Quote exactly, and only, the lines of the material below from the line with "The width and height of the screenshot is (868, 424)." through the line with "Enable the スナップ checkbox".
(Beginning of Given entries)
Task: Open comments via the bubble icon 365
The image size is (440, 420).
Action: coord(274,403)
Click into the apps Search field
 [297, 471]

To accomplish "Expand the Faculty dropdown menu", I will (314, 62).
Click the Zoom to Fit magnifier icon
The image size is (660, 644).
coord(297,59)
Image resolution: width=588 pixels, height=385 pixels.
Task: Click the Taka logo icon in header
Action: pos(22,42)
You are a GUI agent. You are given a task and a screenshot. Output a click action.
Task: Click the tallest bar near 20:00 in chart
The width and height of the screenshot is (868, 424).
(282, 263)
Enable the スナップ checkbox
(End of Given entries)
(Beginning of Given entries)
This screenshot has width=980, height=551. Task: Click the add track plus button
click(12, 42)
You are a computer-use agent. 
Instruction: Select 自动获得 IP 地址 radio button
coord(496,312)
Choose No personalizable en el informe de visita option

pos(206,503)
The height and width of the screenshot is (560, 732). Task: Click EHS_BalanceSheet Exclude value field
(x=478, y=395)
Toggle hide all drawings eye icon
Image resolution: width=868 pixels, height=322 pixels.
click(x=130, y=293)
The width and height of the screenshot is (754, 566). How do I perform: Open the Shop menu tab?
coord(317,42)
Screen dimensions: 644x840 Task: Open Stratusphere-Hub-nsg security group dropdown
(End of Given entries)
(Beginning of Given entries)
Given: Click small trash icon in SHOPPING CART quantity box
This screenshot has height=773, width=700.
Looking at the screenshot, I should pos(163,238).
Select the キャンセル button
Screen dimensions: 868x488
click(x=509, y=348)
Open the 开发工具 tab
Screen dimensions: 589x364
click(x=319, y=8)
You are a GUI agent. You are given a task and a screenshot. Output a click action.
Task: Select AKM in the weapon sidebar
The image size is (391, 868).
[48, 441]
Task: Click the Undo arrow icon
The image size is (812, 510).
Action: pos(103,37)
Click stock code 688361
(End of Given entries)
### Result of the exercise
The width and height of the screenshot is (868, 424).
(282, 263)
Enable the スナップ checkbox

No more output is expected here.